** start of Document section **

Evan Gaudreau is back with another match analysis. This time he deals with Ruud vs Cilic, French Open semi-final 2022.
Match analysis: Ruud vs Cilic, French Open Semi-Final 2022
It’s interesting how the mind affects how we play. More so in sports like tennis and golf than in other sports. Especially team sports. You can be cruising along in a match, get one setback, or miss a particular shot (like a backhand down the line on a crucial point), and it can derail you for the rest of the match.
For instance, when I was in college and playing a summer tournament against a player from Harvard and blitzing him in the first set 6-0 in like fifteen minutes, hitting aggressively for the whole set, I couldn’t miss a winner. At 1-1 in the second set, I hit the tape on break point, and immediately, the words, “You’re going to lose this match,” popped into my head.
I have no clue.
But I lost the following two sets, 2 and 2.
Yet, I remember these matches more than others, which is why I can see how the WTA matches are so wishy-washy.
Since I started coaching, I’ve been looking for the answers.

** end of Document section **
** start of Data lines **

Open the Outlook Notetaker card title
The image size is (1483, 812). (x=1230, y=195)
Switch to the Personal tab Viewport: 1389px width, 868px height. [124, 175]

** end of Data lines **

- _Problem description_: Duplicate the stretch of the match analysis from "Match analysis: Ruud" through "sets, 2 and 2.". Work only from the match analysis, not from the data.

- _Answer to this problem_:
Match analysis: Ruud vs Cilic, French Open Semi-Final 2022
It’s interesting how the mind affects how we play. More so in sports like tennis and golf than in other sports. Especially team sports. You can be cruising along in a match, get one setback, or miss a particular shot (like a backhand down the line on a crucial point), and it can derail you for the rest of the match.
For instance, when I was in college and playing a summer tournament against a player from Harvard and blitzing him in the first set 6-0 in like fifteen minutes, hitting aggressively for the whole set, I couldn’t miss a winner. At 1-1 in the second set, I hit the tape on break point, and immediately, the words, “You’re going to lose this match,” popped into my head.
I have no clue.
But I lost the following two sets, 2 and 2.